= WAN optimization =

Techniques for improving data transfer over wide area networks

WAN optimization is a collection of techniques for improving data transfer across wide area networks (WANs). In 2008, the WAN optimization market was estimated to be $1 billion, and was to grow to $4.4 billion by 2014 according to Gartner, a technology research firm. In 2015, Gartner estimated the WAN optimization market to be a $1.1 billion market.

The most common measures of TCP data-transfer efficiencies (i.e., optimization) are throughput, bandwidth requirements, latency, protocol optimization, and congestion, as manifested in dropped packets. In addition, the WAN itself can be classified with regard to the distance between endpoints and the amount of data transferred. Two common business WAN topologies are branch to headquarters and data center to data center (DC2DC). In general, "branch" WAN links are closer, use less bandwidth, support more simultaneous connections, support smaller connections and more short-lived connections, and handle a greater variety of protocols. They are used for business applications such as email, content management systems, database applications, and Web delivery. In comparison, DC2DC WAN links tend to require more bandwidth, are more distant, and involve fewer connections, but those connections are bigger (100 Mbit/s to 1 Gbit/s flows) and of longer duration. Traffic on a DC2DC WAN may include replication, backup, data migration, virtualization, and other business continuity/disaster recovery (BC/DR) flows.

WAN optimization has been the subject of extensive academic research almost since the advent of the WAN. In the early 2000s, research in both the private and public sectors turned to improving the end-to-end throughput of TCP, and the target of the first proprietary WAN optimization solutions was the branch WAN. In recent years, however, the rapid growth of digital data and the concomitant need to store and protect it have presented a need for DC2DC WAN optimization. For example, such optimizations can be performed to increase overall network capacity utilization, meet inter-datacenter transfer deadlines, or minimize average completion times of data transfers. As another example, private inter-datacenter WANs can benefit optimizations for fast and efficient geo-replication of data and content, such as newly computed machine learning models or multimedia content.

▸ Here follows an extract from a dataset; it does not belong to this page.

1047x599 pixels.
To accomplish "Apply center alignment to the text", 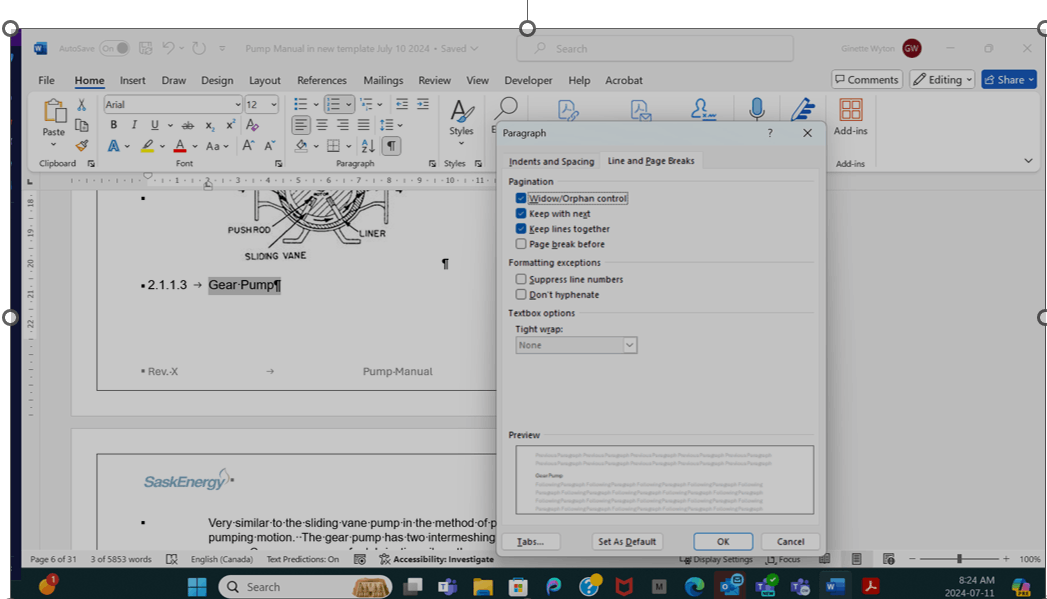I will (x=322, y=124).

Component techniques of branch WAN optimization include deduplication, wide area file services (WAFS), SMB proxy, HTTPS proxy, media multicasting, web caching, and bandwidth management. Requirements for DC2DC WAN Optimization also center around deduplication and TCP acceleration; however, these must occur in the context of multi-gigabit data transfer rates.

==WAN optimization techniques==

- Deduplication
Eliminates the transfer of redundant data across the WAN by sending references instead of the actual data. By working at the byte level, benefits are achieved across IP applications.
- Data compression
Relies on data patterns that can be represented more efficiently. Essentially, compression techniques similar to ZIP, RAR, ARJ, etc. are applied on-the-fly to data passing through hardware (or virtual machine) based WAN acceleration appliances.
- Latency optimization
Can include TCP refinements such as window-size scaling, selective acknowledgements, Layer 3 congestion control algorithms, and even co-location strategies in which the application is placed in near proximity to the endpoint to reduce latency. In some implementations, the local WAN optimizer will answer the requests of the client locally instead of forwarding the request to the remote server in order to leverage write-behind and read-ahead mechanisms to reduce WAN latency.
- Caching/proxy
Staging data in local caches; Relies on human behavior, accessing the same data over and over.
- Forward error correction
Mitigates packet loss by adding another loss-recovery packet for every N packets that are sent, and this would reduce the need for retransmissions in error-prone and congested WAN links.
- Protocol spoofing
Bundles multiple requests from chatty applications into one. May also include streamlining protocols such as CIFS.
- Traffic shaping
Controls data flow for specific applications. Giving flexibility to network operators/network admins to decide which applications take precedence over the WAN. A common use case of traffic shaping would be to prevent one protocol or application from hogging or flooding a link over other protocols deemed more important by the business/administrator. Some WAN acceleration devices are able to traffic shape with granularity far beyond traditional network devices. Such as shaping traffic on a per-user and per-application basis simultaneously.
- Equalizing
Makes assumptions on what needs immediate priority based on the data usage. Usage examples for equalizing may include wide-open unregulated Internet connections and clogged VPN tunnels.
- Connection limits
Prevents access gridlock in and to denial of service or to peer. Best suited for wide-open Internet access links, can also be used links.
- Simple rate limits
Prevents one user from getting more than a fixed amount of bandwidth. Best suited as a stopgap first effort for remediating a congested Internet connection or WAN link.